Recuerdo lo que dice M. Ricard en su libro El monje y el filósofo cuando le cuenta a su padre —el filósofo Jean–François Revel— cómo se enamoró del budismo, a saber, viendo algunas películas, en las que aquellos sabios encarnaban lo que predicaban. Revel le contesta, con un dejo de nostalgia, que la filosofía occidental así era en sus orígenes, con hombres de la talla de Sócrates. Pero eso se fue perdiendo…

Eso es lo que estoy diciendo, que pensar y decir una cosa y hacer otra es un acto de incongruencia que le resta puntos a lo que digo y que, si bien no lo descalifica por completo, sí dificulta el que se le tome en serio, pues si yo, el que dice algo, no soy el primero en hacerlo, ¿cómo puedo pretender que otros lo hagan? Es como el cuento de Pedro y el Lobo, en el que un pastor engaña a sus vecinos haciéndoles creer que el lobo está en el pueblo; miente tanto que el día que de verdad sucede ya nadie le cree. Así pasa con los argumentos, los cuales pueden ser analizados desde la pura razón, pero no cobran vida hasta que alguien los pone en práctica. Y lo ideal sería que lo hiciera el mismo que los lanzó al aire.

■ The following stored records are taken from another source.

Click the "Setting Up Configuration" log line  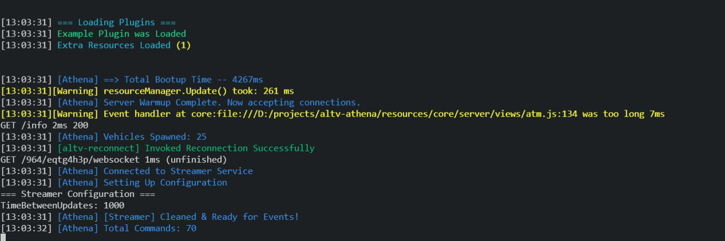pyautogui.click(x=165, y=182)
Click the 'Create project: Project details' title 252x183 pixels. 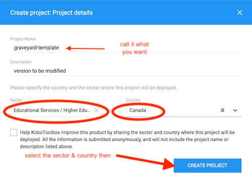coord(51,13)
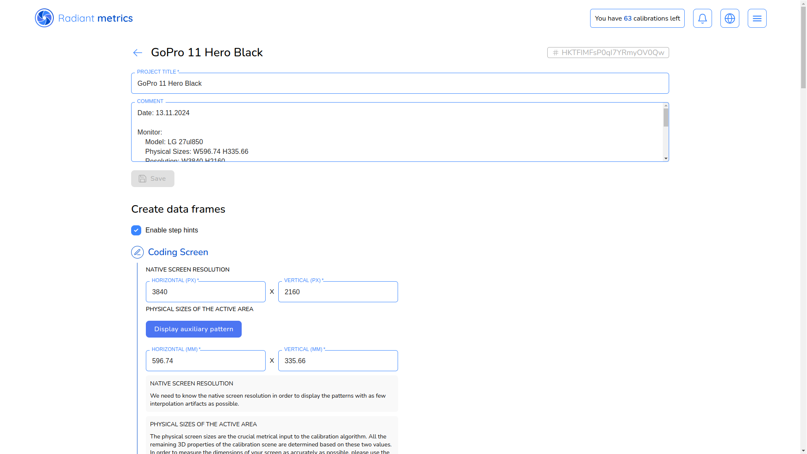Click the Vertical (mm) size field
807x454 pixels.
(x=338, y=361)
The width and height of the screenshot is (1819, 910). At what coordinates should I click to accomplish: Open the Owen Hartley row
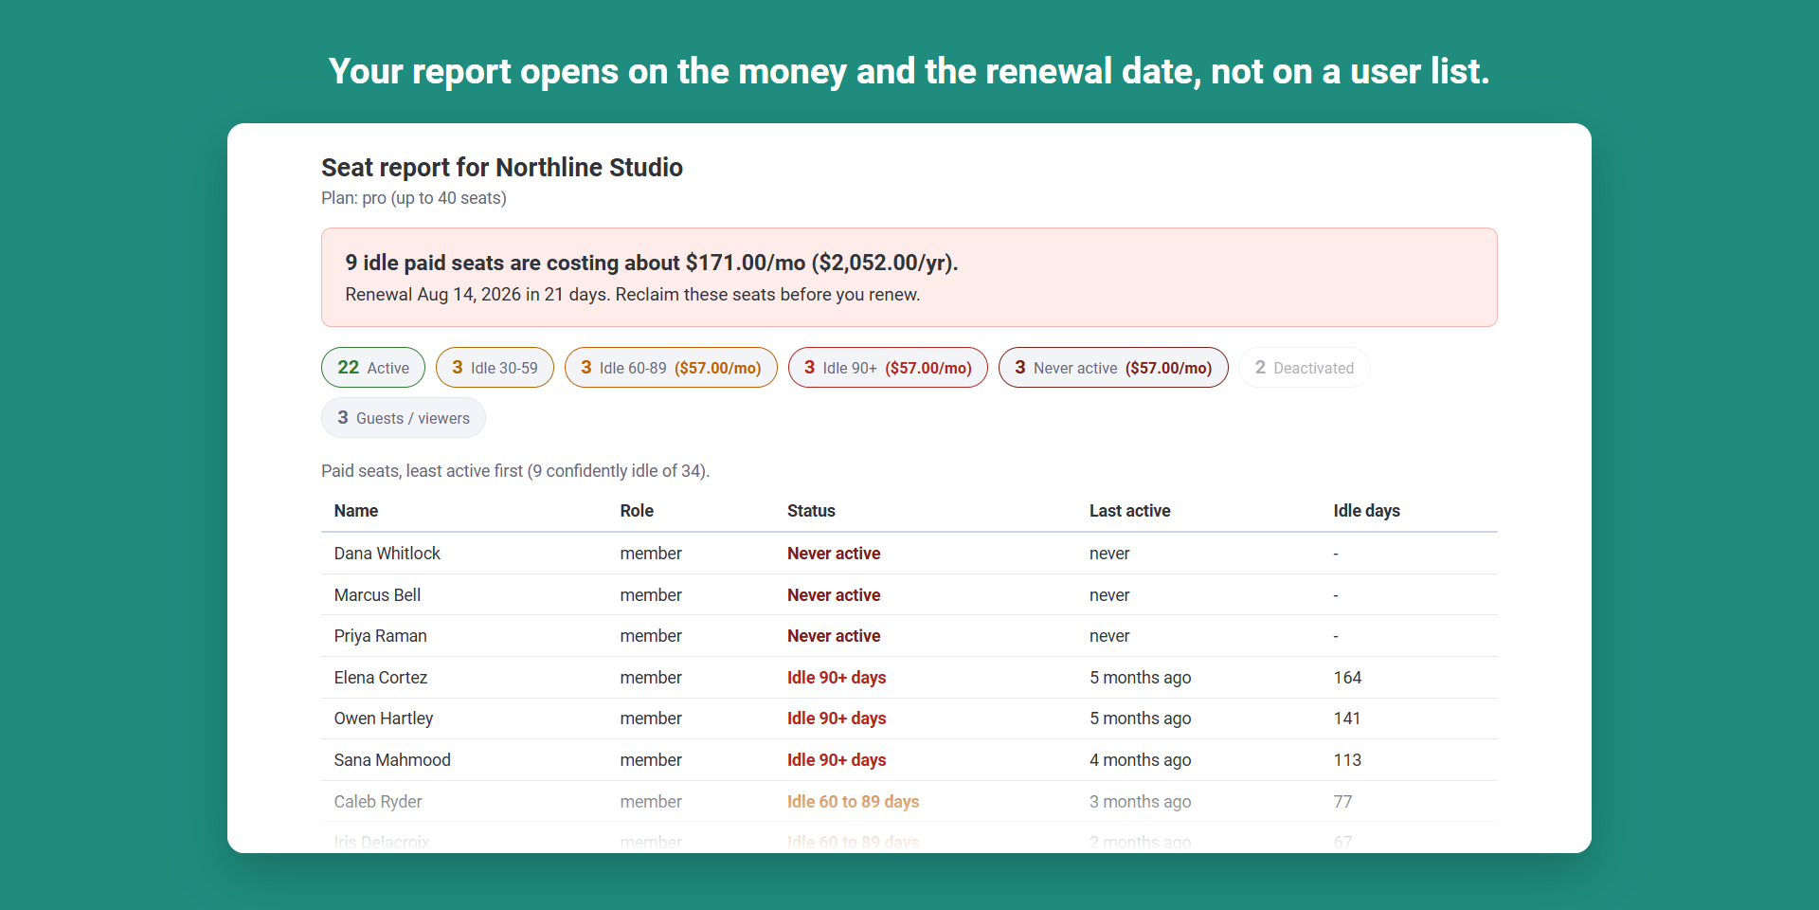[x=910, y=719]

Insisto, mi postura parte de una base ética —una especie de “ética de la retórica y la dialéctica”—, pero tal como Nietzsche, no entiendo cómo algo podría no partir desde ahí. Todo lo que decimos y hacemos conlleva ya una carga ética o moral. Mas esto no sólo es ético, pues termina impactando, sí o sí, en el tratamiento y en la postura con la que se enfrenta uno a las teorías o discursos y, a partir de ello, a cómo convive con esa realidad. ®

Notas
1 Hay algunos matices, como el “argumento a la autoridad”. La línea divisoria entre la “falacia a la autoridad” y el “argumento a la autoridad” es muy tenue, por lo que no siempre queda claro cuando estamos en una u otra posición.
2 Cfr. Onfray, Michel (2007), La inocencia del devenir, Madrid: Gedisa, y Onfray, Michel (2007), La comunidad filosófica, manifiesto por la universidad popular, Madrid: Gedisa.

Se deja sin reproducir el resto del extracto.